**BRANO FORNITO:**

Un sogno chiamato WSOP, edizione speciale: il field del The Big 50 e come l’ho affrontato

Quando ho iniziato a scrivere il mio percorso al The Big 50 delle WSOP 2019, mai avrei pensato di suscitare così tanto interesse nei lettori di Assopoker: be’, non sono mai stato così felice di aver sbagliato previsione, e per questo ringrazio tutti per il calore che mi avete dimostrato. Per noi scribacchini instancabili, come amo definire me stesso e i miei colleghi di redazione, non c’è soddisfazione maggiore che l’apprezzamento di chi ci legge.

Molti di voi mi hanno contattato privatamente per chiedermi ulteriori curiosità, ma molte delle domande si sono concentrate sul field che ha caratterizzato il torneo e sui possibili approcci da adottare per affrontare un torneo così grande (oltre 28.000 entries) e al tempo stesso così lento.

Così ho deciso di scrivere questo articolo che, mi preme sottolinearlo, non ha alcuna velleità dal punto di vista educativo. Non sono un giocatore professionista e non mi permetto di dare consigli strategici: quelle che seguono sono puramente considerazioni personali e come tali vanno assorbite dal lettore.

 

 

Il punto di partenza: la struttura del Big 50

Nelle settimane precedenti al nostro viaggio a Las Vegas, insieme con l’amico T-Bird abbiamo passato un po’ di tempo ad analizzare la struttura del Big 50. Vi riporto le informazioni salienti:

  • Stack di partenza da 50.000 chip
  • Livelli dei bui da 50 minuti
  • Big Blind Ante sin dal 1° livello

E ora un’occhiata alla prima trentina di livelli, sufficienti ad arrivare a fine Day 3:

struttura big 50

Come potete vedere, si parte da 250x: uno stack enorme rispetto al primo livello dei bui, anche considerando il Big Blind Ante. Un altro aspetto da considerare è la relativa dolcezza di quella che potremmo definire curva di crescita dei bui. Il secondo livello ha addirittura lo stesso small blind, mentre il big blind sale soltanto da 200 a 300, per diventare poi 400 al terzo livello (con piccolo buio a 200). Questo significa che un giocatore che si fosse seduto all’alba del 4° livello, avrebbe avuto ancora a sua disposizione uno stack da 100x o giù di lì.

(Voci per individuare testo ed elementi)
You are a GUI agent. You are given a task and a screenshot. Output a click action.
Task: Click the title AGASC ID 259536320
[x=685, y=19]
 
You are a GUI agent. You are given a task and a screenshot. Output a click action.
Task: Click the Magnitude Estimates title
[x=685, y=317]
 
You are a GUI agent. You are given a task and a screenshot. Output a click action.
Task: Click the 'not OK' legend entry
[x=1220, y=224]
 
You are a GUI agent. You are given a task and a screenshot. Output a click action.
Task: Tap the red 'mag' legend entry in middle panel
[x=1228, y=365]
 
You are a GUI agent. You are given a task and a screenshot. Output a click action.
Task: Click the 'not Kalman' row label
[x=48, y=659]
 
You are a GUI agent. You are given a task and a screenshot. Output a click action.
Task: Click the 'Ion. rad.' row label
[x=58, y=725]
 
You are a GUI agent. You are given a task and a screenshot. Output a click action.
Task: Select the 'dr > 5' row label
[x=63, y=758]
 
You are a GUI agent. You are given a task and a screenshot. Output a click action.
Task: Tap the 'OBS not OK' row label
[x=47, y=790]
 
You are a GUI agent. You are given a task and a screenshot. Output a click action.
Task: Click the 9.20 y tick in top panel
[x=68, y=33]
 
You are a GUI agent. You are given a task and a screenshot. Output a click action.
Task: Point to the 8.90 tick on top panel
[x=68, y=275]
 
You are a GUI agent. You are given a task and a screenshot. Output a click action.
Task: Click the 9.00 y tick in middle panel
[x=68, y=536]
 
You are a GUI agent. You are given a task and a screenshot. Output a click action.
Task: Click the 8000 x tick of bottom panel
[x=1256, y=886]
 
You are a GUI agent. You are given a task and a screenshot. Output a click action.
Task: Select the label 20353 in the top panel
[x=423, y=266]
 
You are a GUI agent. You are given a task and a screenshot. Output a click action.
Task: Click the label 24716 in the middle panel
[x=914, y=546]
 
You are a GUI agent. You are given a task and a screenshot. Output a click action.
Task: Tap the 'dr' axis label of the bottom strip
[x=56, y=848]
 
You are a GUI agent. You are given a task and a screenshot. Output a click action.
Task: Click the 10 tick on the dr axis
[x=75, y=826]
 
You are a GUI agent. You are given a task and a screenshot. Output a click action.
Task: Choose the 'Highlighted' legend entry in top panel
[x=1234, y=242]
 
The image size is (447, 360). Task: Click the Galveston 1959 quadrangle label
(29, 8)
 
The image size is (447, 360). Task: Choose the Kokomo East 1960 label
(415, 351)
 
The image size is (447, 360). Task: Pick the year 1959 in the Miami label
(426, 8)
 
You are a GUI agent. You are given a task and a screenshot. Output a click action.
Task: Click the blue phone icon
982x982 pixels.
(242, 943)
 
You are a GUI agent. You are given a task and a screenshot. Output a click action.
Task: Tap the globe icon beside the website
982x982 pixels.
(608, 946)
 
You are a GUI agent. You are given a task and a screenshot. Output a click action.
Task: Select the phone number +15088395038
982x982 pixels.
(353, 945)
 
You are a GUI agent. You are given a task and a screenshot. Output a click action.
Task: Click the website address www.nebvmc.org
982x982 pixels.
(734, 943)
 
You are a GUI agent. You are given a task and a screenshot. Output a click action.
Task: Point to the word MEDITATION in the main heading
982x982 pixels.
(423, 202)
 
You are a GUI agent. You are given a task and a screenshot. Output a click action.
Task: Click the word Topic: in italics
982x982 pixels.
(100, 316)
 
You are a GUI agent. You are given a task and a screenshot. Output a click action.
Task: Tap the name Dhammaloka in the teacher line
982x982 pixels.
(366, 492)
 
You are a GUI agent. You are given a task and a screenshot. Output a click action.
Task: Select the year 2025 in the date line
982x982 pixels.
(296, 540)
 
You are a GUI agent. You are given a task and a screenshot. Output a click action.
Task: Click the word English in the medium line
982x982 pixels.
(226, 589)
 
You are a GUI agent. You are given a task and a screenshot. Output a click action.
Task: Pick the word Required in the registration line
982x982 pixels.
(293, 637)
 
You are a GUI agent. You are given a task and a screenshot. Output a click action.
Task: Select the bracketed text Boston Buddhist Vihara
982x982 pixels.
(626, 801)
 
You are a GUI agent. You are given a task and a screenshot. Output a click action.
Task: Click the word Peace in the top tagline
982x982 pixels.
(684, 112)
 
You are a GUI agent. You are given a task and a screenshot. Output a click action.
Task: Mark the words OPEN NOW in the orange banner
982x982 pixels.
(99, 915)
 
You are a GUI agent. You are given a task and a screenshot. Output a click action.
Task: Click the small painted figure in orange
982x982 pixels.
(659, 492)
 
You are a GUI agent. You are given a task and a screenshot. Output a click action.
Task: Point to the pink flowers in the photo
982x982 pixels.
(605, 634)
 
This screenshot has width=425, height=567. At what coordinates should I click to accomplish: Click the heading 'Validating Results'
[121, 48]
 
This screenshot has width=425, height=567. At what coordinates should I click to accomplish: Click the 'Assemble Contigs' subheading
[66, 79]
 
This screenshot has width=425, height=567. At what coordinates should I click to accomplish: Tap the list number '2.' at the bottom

**DETTAGLI ESERCIZIO:** Riporta il brano sul torneo The Big 50 a partire da "Quando ho iniziato" e proseguendo fino a "chi ci legge.", rinominando "scribacchini instancabili" in "scrittori instancabili". Le voci qui non hanno alcun ruolo.

**SOLUZIONE ESERCIZIO:**
Quando ho iniziato a scrivere il mio percorso al The Big 50 delle WSOP 2019, mai avrei pensato di suscitare così tanto interesse nei lettori di Assopoker: be’, non sono mai stato così felice di aver sbagliato previsione, e per questo ringrazio tutti per il calore che mi avete dimostrato. Per noi scrittori instancabili, come amo definire me stesso e i miei colleghi di redazione, non c’è soddisfazione maggiore che l’apprezzamento di chi ci legge.